El despedazamiento
En lugar de serrarlos, también se pueden cortar los miembros con un hacha, un cuchillo, un sable o una hoz; es más lento, pero provoca mayor placer en los espectadores. La sección de órganos reviste un carácter erótico cuando se trata, por ejemplo, de la ablación de los pechos. ¡Cuántas miradas ávidas debieron de clavarse en los pechos de las mártires cristianas, de las santas Pelagia, Bárbara, Ágata y Casilda! ¡Qué saña en hacer caer aquellos bellos frutos, aquellos ornamentos de una virginidad consagrada! ¡Cuánta sangre derramada por vientres y muslos, expuestos a las burlas de una masa furiosamente excitada!
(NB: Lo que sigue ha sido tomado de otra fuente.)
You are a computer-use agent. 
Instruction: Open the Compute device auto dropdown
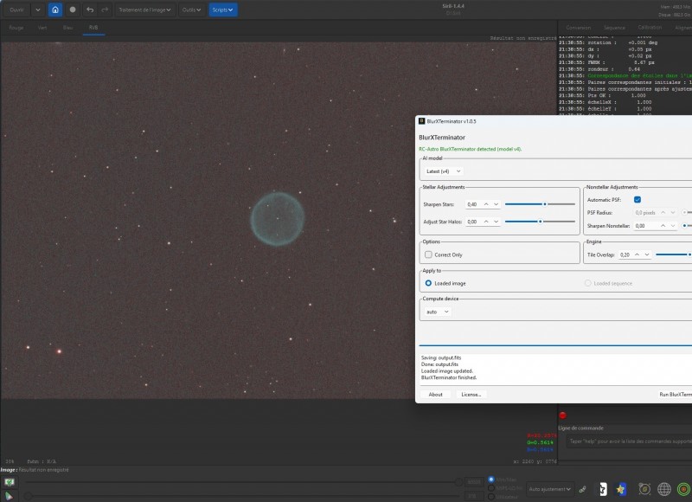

Al dolor, se añade un sentimiento de degradación, una impresión de ignominia. ¿En qué se convierten una mujer privada de sus pechos o un hombre castrado? La mutilación adquiere un carácter moral, espiritual, cuando la mujer es castigada en sus partes más atractivas. Si ha utilizado sus encantos para pecar o ha hecho de ellos motivo de celos y concupiscencia, ha de ser castigada, como lo fueron Juana de Nápoles o las favoritas de Muley Ismaél, aquel rey de Marruecos que hizo cortar los pechos «a algunas mujeres de su harén ordenándoles que los pusieran en el borde de un cofre, cuya tapa dejaron caer violentamente dos eunucos…» (padre Dominique Busnot, 1714).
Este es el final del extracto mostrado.